Reducing Health Care Spending: When Rationing Resources Goes Too Far

A sure-to-be controversial article appears in the Chicago Tribune earlier this asking the sensitive question of ‘Health care at any age, any cost?:’

“If you want to save all lives, you’re in trouble,” said Callahan, co-founder of The Hastings Center, a bioethics research institute in New York, and a faculty member at Harvard Medical School, in an interview. “And if you want to save all lives at any cost, you’re really in trouble.”

Callahan and co-author Nuland, a retired professor of surgery at Yale School of Medicine who wrote the best-selling “How We Die,” were both 80 when the article was published.

“We need to stop thinking of medicine as an all-out war against death, because death always wins,” said Callahan.

The article goes on the make some bold demands of doctors:

That said, McKoy believes doctors have a responsibility to spend medical resources where they do the greatest good. They must police themselves — otherwise, the government will come in and do it for them, she warns.

This is not easy, she said, describing the tremendous pressure doctors are under to perform procedures and prescribe medicine that will not help. And, she said, they often give in.

“We get selfish families, and it’s often easier for doctors to pull out prescription pads,” she said. “Doctors need more often to say no, to say (if a patient is dying): ‘We will give you palliative care, but not give you chemotherapy. We will not give you new expensive drugs because it will not make you better.'”

Likewise, medical schools also need to train students to understand the cost-effectiveness of treatments, and to administer them based on medical research into their effectiveness — not just because they are available.

While I agree that the doctors on the ground should be making these decisions, I, too, have problems with a central regulator imposing a random age limit where all services to functional seniors stop. More importantly, this article ignores another reality for doctors who must make these difficult decisions: the nearly unlimited liability exposure if the family members disagree with all members of the health care team, including hospital ethics panels.

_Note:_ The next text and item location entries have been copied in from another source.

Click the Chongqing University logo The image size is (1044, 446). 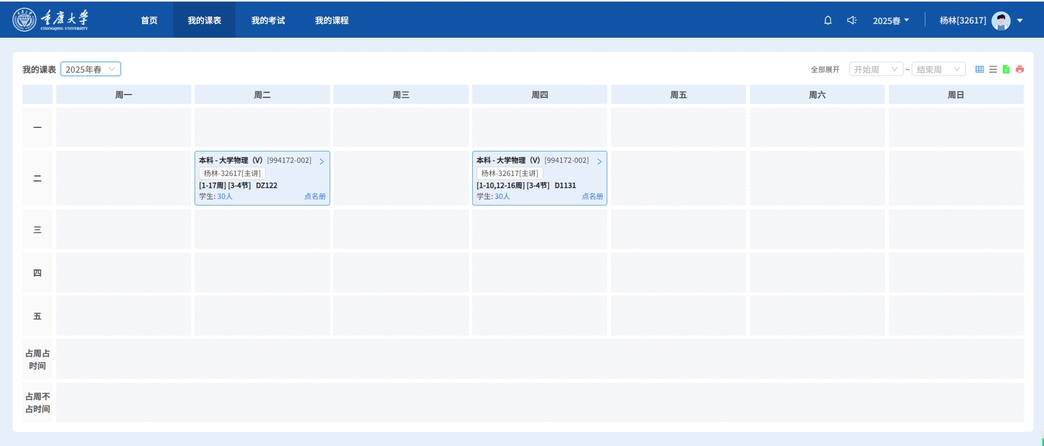50,20
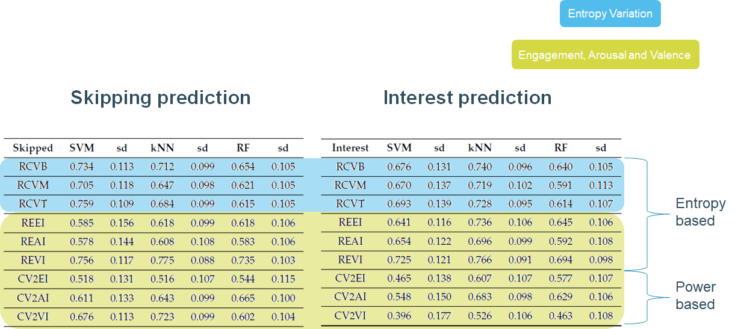Click the RCVB row in Skipped table
Image resolution: width=735 pixels, height=329 pixels.
coord(33,167)
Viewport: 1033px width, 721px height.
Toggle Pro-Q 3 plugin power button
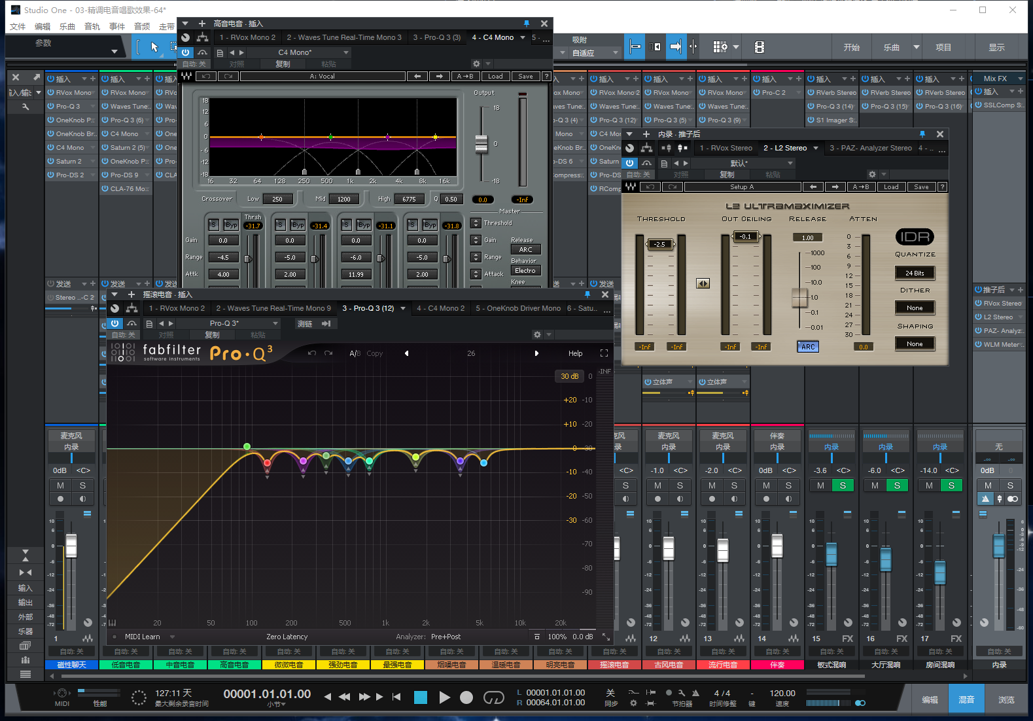click(x=115, y=323)
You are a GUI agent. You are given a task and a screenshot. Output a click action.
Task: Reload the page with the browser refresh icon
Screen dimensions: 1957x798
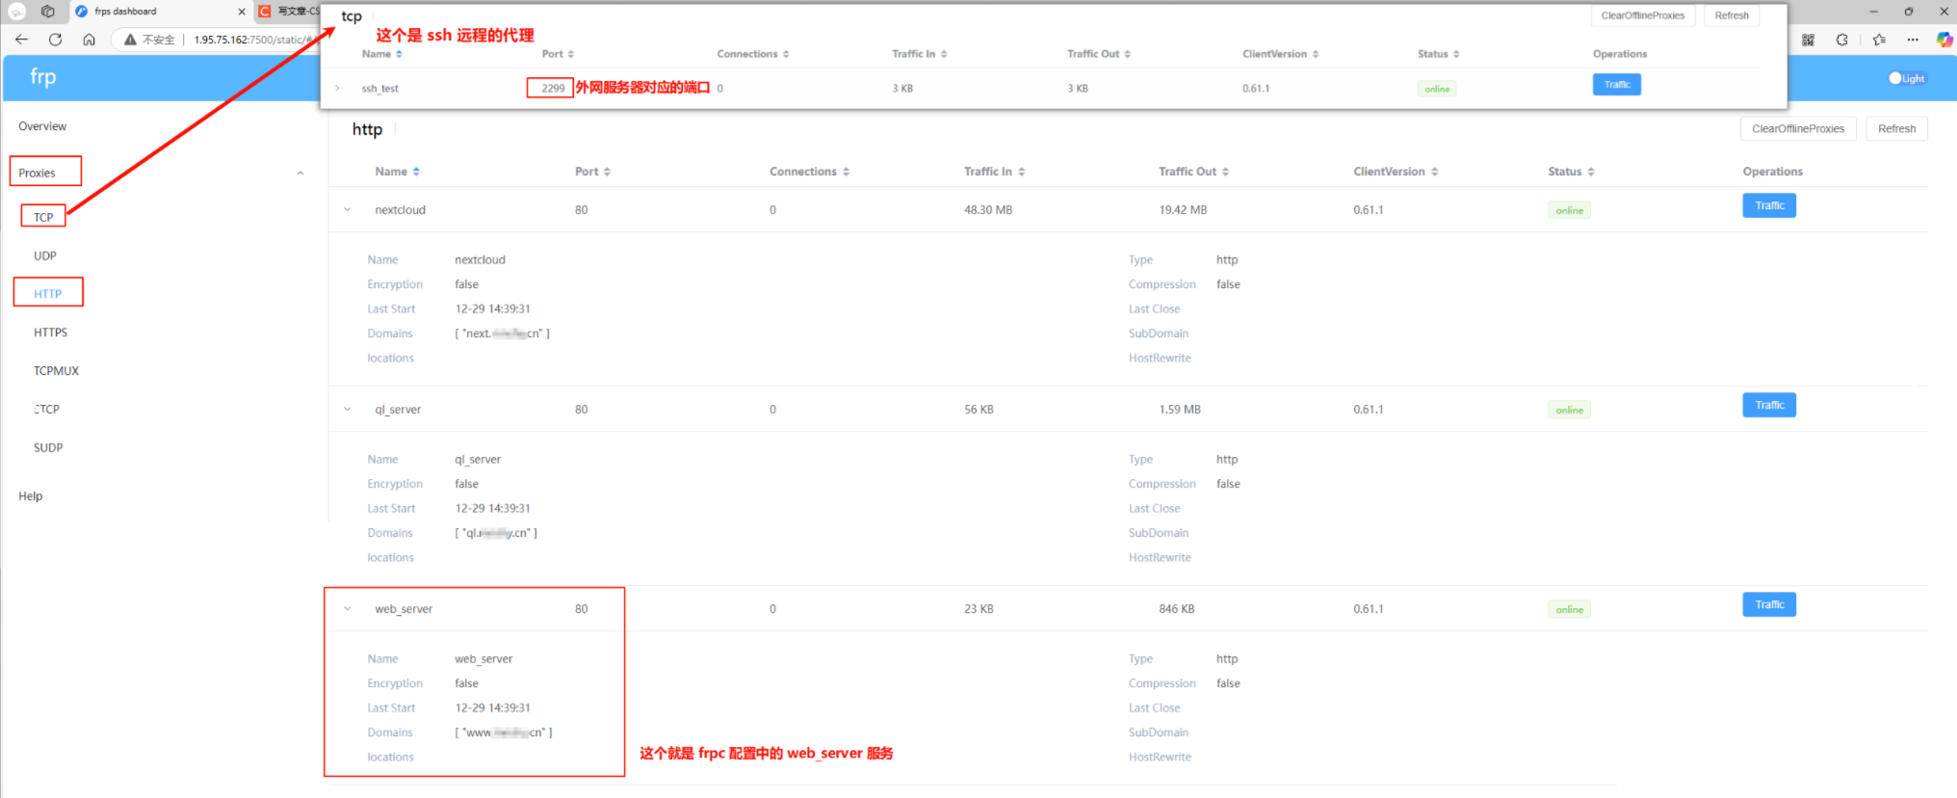tap(55, 40)
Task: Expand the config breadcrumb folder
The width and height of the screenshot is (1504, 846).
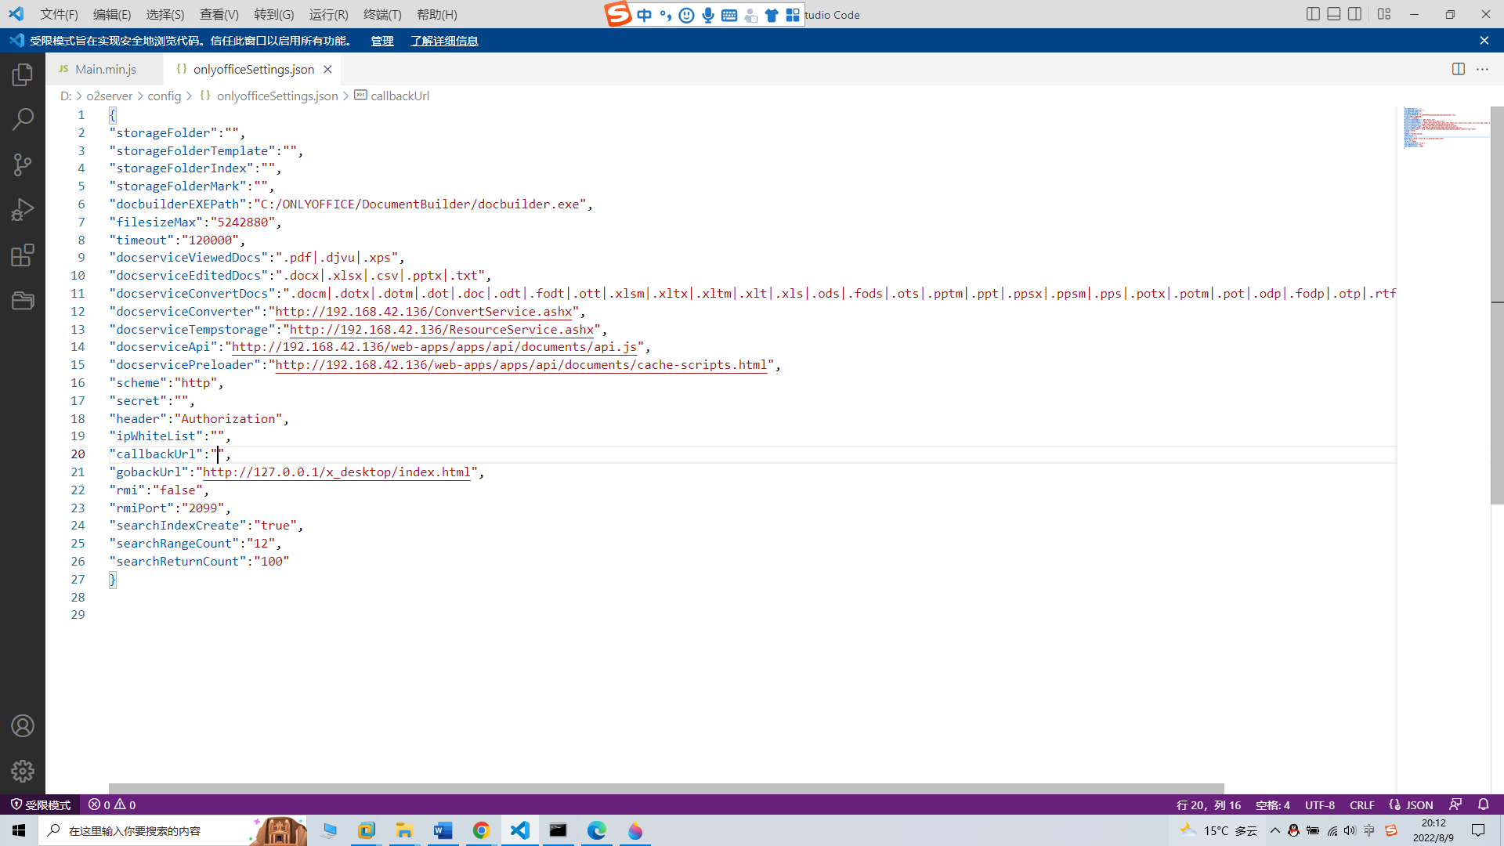Action: (x=164, y=96)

It’s good we’re having this discussion. And yes, since doctors are increasingly employed by hospital systems eager to fund their operations, pressure continues to mount on proceduralists to offer newer and advanced therapies to patients. But it’s not all about the money. There really ARE wonderful therapies out there for seniors these days and, thanks to the virtually unlimited marketing of them to elders (especially via direct-to-consumer advertising) seniors will continue to demand them. Adding fuel to the procedural fire, lack of liability protections for health care facilities and doctors who opt not to treat a patient for some very good reasons will further add pressure on doctors and hospitals.

Once again, because of special interest resistance to malpractice reform, centralized government control will become the default option.

And maybe, just maybe, we need to rethink our stand on direct-to-consumer advertising of expensive medications to the populace on the Nightly News.